The Department of Primary Industries and Regional Development (DPIRD), City of Swan, Shire of Mundaring and number of local community groups, associations and volunteers came together to co-ordinate animal welfare efforts.

The majority of the animals and wildlife found and checked by vets during the Wooroloo bushfires this month were found alive and well.

One possum, 46 alpacas, 30 pigeons and three donkeys are among a list of more than 750 animals checked by the animal welfare response team, made up of City of Swan, Shire of Mundaring, DPIRD, and local vets.

Between February 2 and 7, they visited impacted areas to search for and treat pets, wildlife and livestock, with 11 per cent requiring treatment, and animal losses making up less than two per cent.

City of Swan Mayor Kevin Bailey said it was an outstanding effort and applauded the team who worked hard to save these vulnerable animals in a dangerous and stressful situation.

“All our animals, big and small, are precious and we thank everyone who has stopped to help injured wildlife during the recent bushfires,” he said.

Shire of Mundaring President John Daw applauded the fantastic work of DPIRD staff, vets and Shire and City Rangers who had the difficult task of visiting impacted properties areas to find and treat injured animals.

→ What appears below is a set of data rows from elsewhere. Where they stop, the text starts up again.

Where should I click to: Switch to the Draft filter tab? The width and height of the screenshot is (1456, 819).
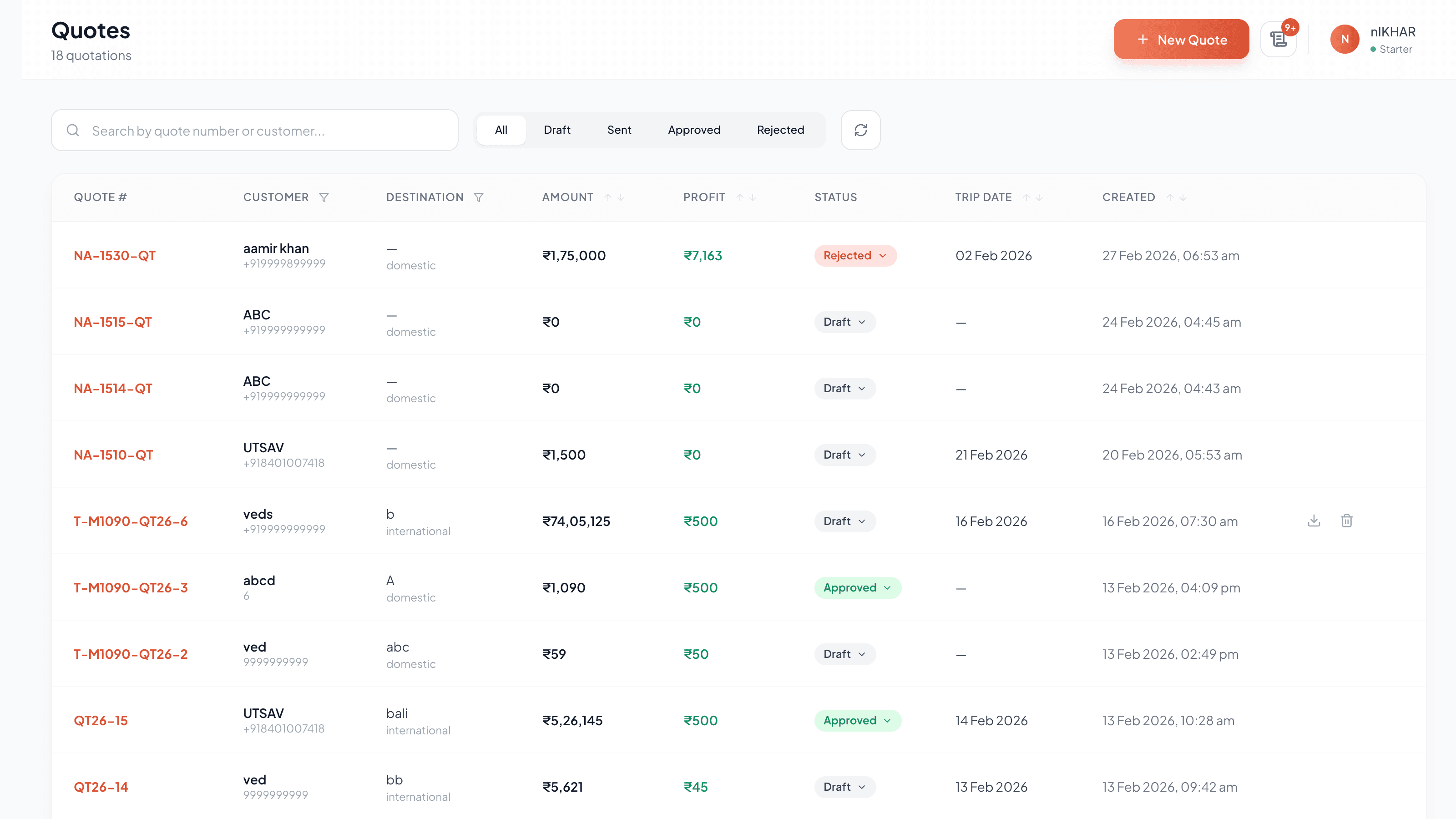557,129
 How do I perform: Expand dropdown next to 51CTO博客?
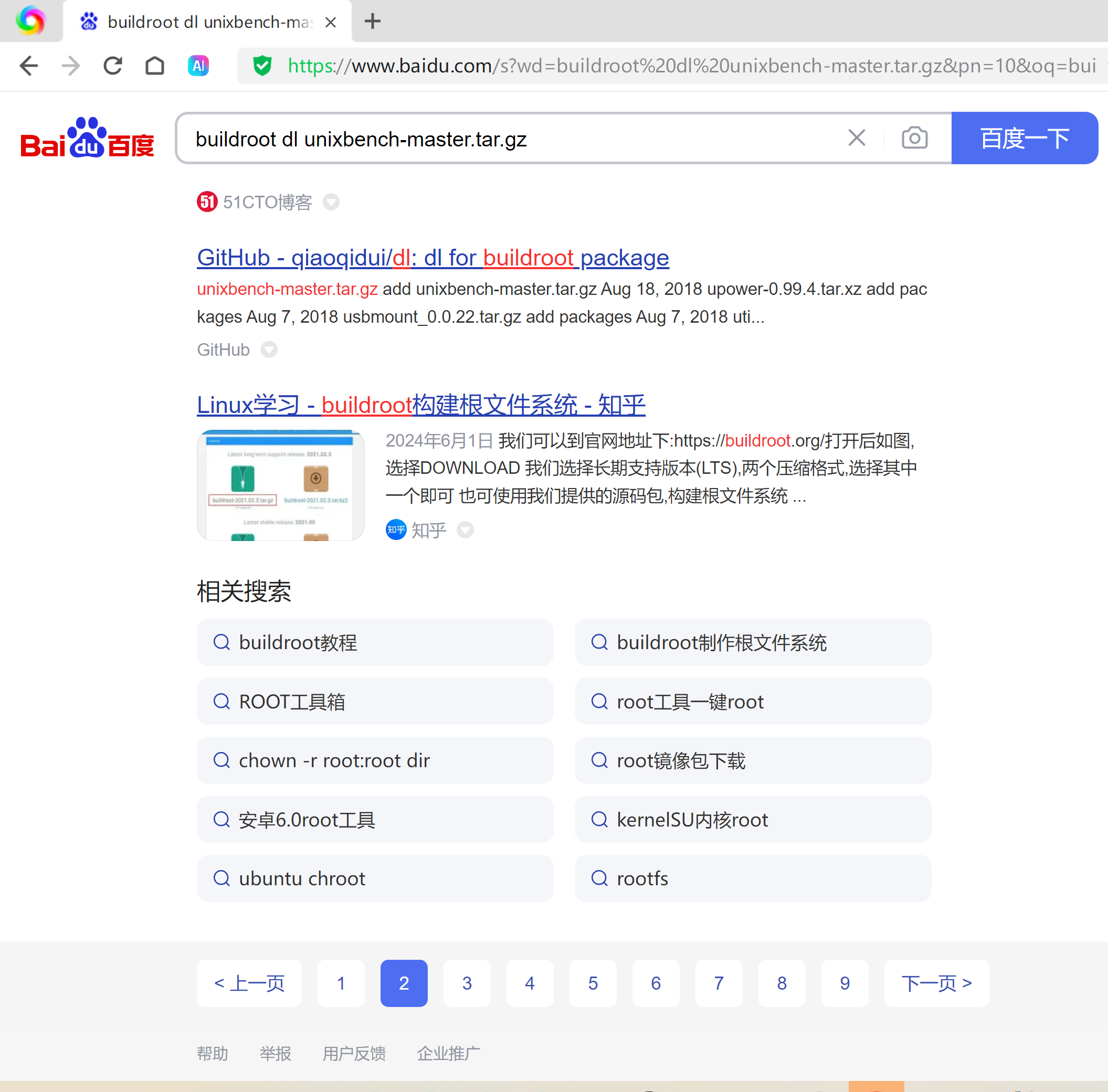(331, 203)
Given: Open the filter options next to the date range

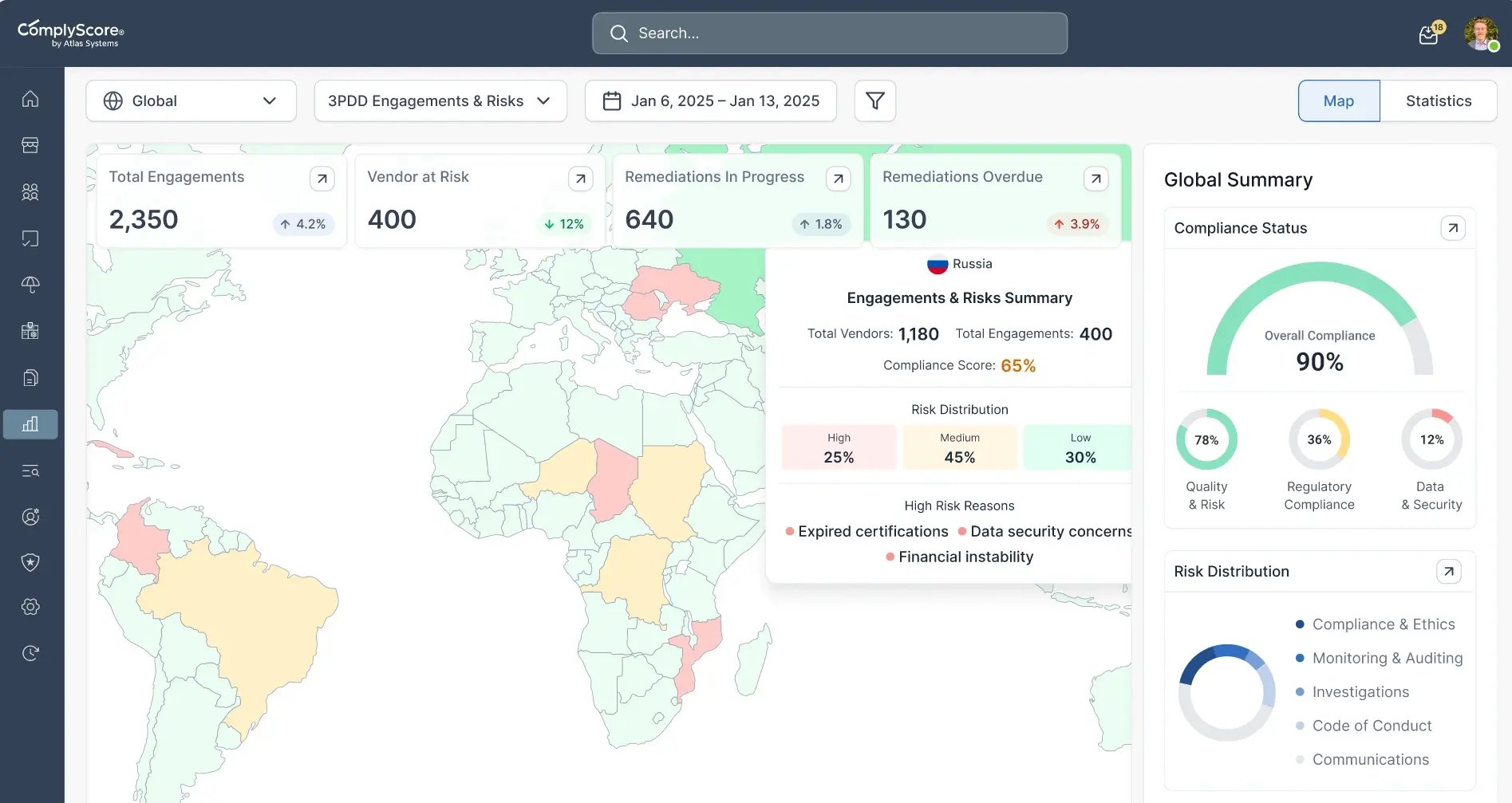Looking at the screenshot, I should tap(874, 100).
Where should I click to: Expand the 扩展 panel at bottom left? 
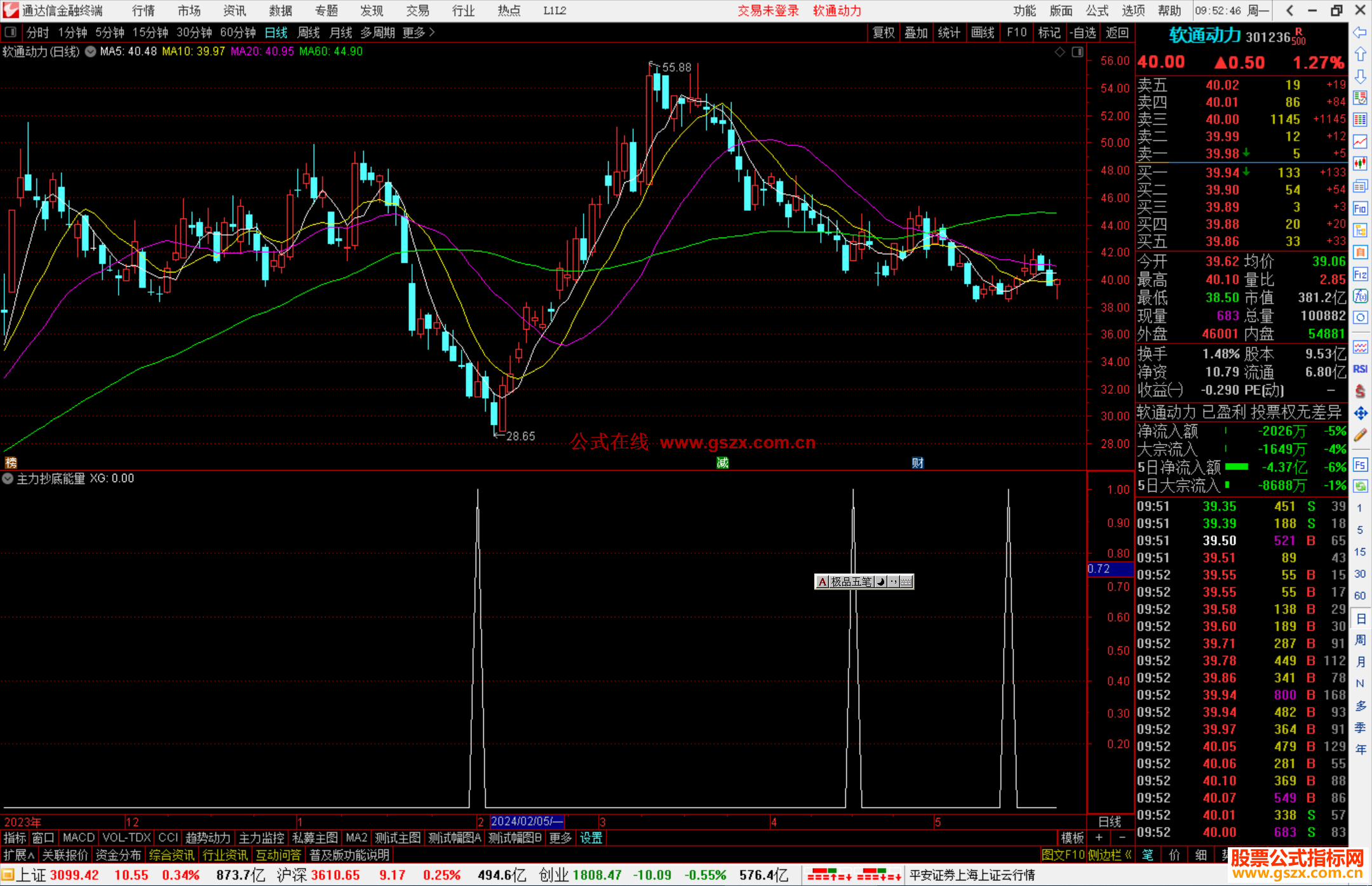[x=19, y=855]
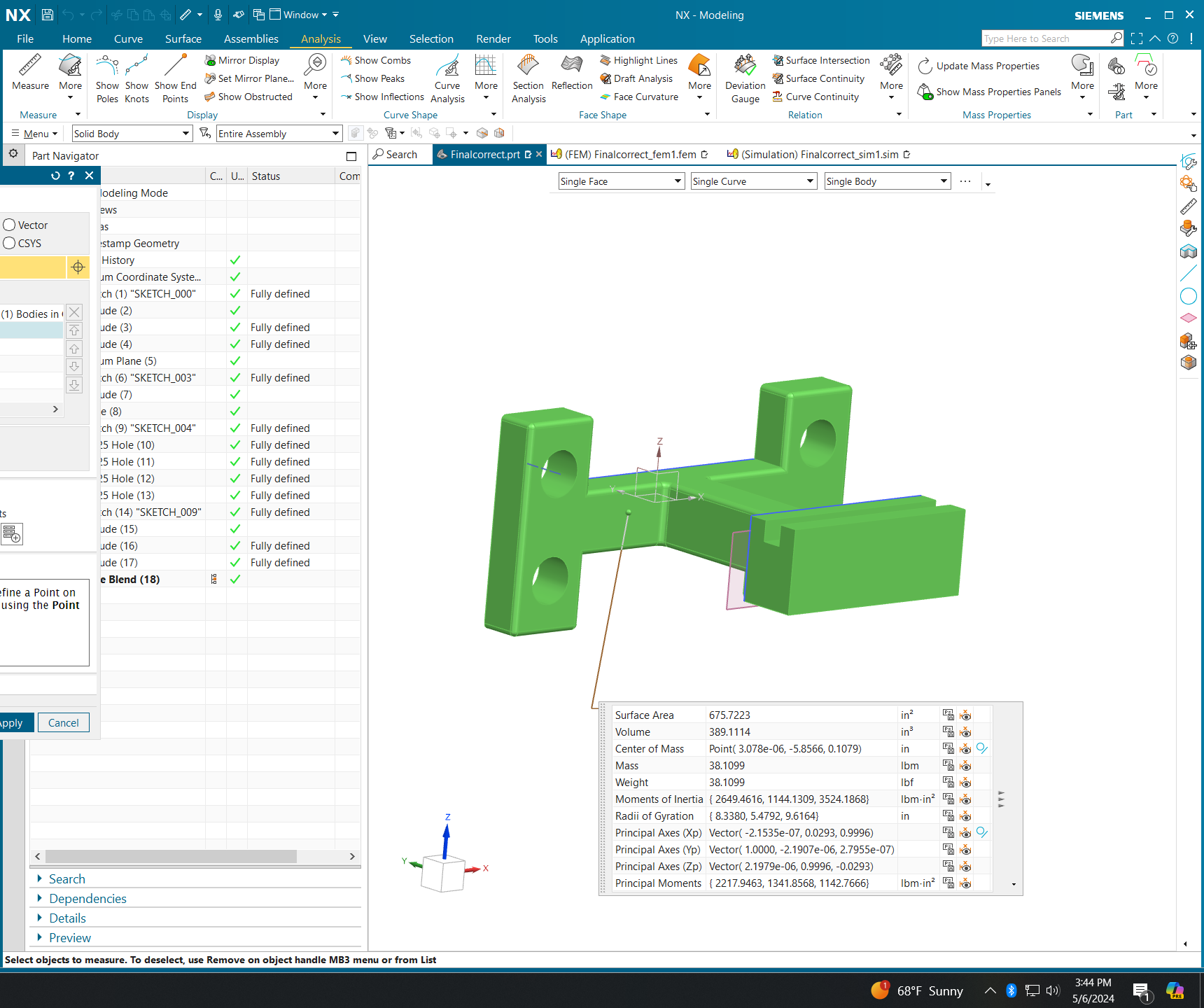Open the Section Analysis tool

[x=528, y=77]
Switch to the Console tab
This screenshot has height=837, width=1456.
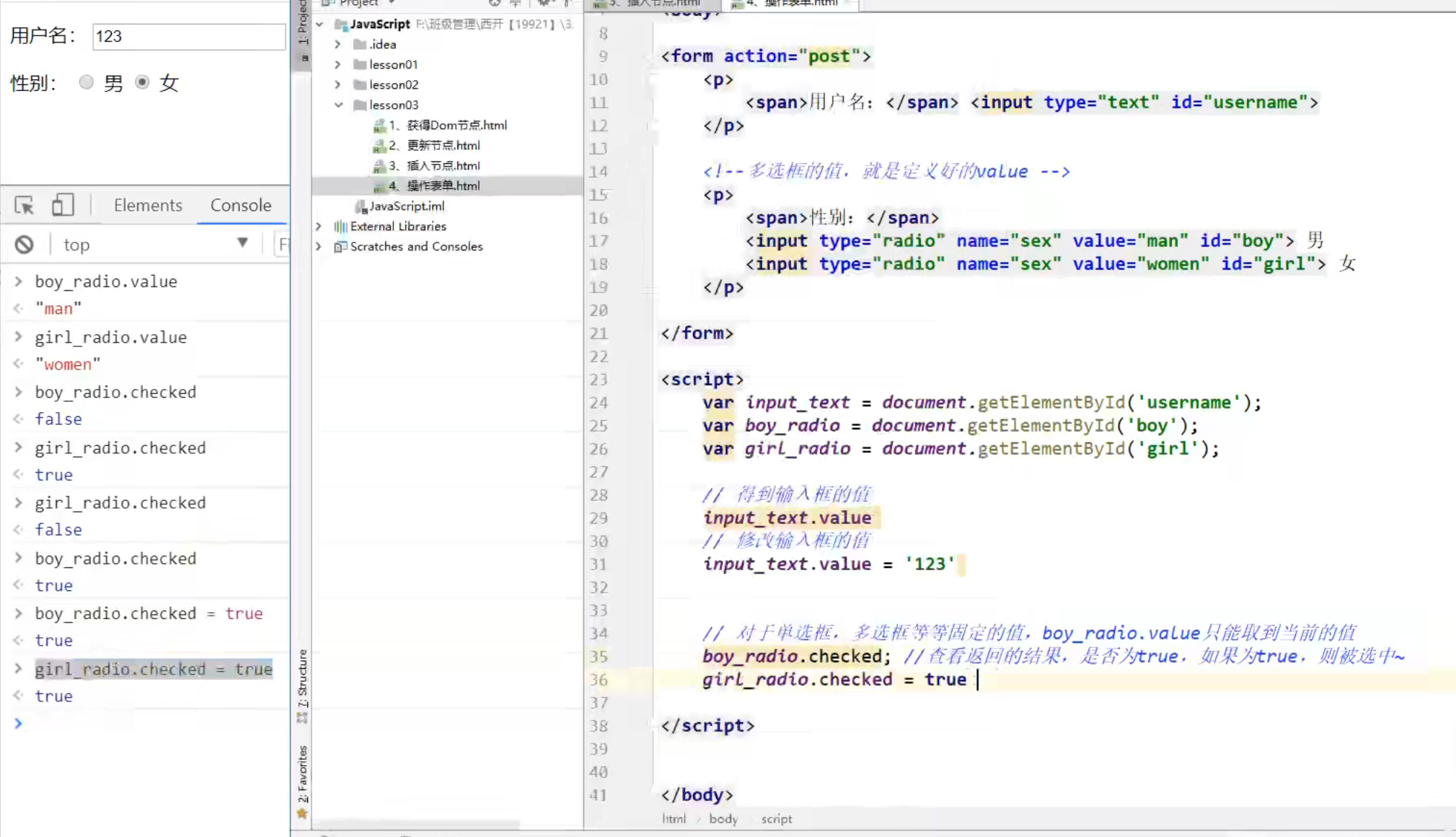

“People love their animals and it must have been very distressing for those in the fire zone to know their animals were in danger,” Cr Daw said.

“This result is a great testament to how wonderful collaboration between local government and state agencies such as DPIRD can be during an emergency situation.”

DPRID worked closely with the Committee for Animal Welfare in Emergencies to co-ordinate the animal welfare response to the fires at Wooroloo.

DPIRD Incident and Emergency Director Pam I’Anson said the Australian Veterinary Association WA Branch and many organisations and private veterinary professionals at the Wooroloo fire incident control centre completed assessments of impacted properties with animals in the City of Swan and Shire of Mundaring.

“This has involved up to 40 veterinary professionals each day, many who volunteered their time,” Ms I’Anson said.

“Veterinary response teams visited impacted properties within the fire ground with approximately 750 animals and wildlife assessed and/or treated.

“The majority of animals and wildlife were found alive and required only assessment and feed and water supply. Animal and wildlife losses include a small number of chickens, sheep, horses, cattle, alpacas and kangaroos.”

DPIRD, the City of Swan and the Shire of Mundaring also worked in partnership to set up animal feed distribution centres in Bullsbrook, Gidgegannup and Chidlow.

Ms I’Anson said the feed distribution centres were being stocked with donations that include large and small bales of hay, pellets, dog and cat food, water drinking bowls, animal leads and animal health products.

The City of Wanneroo also provided an animal evacuation location for properties impacted by the fire in the neighbouring local government areas.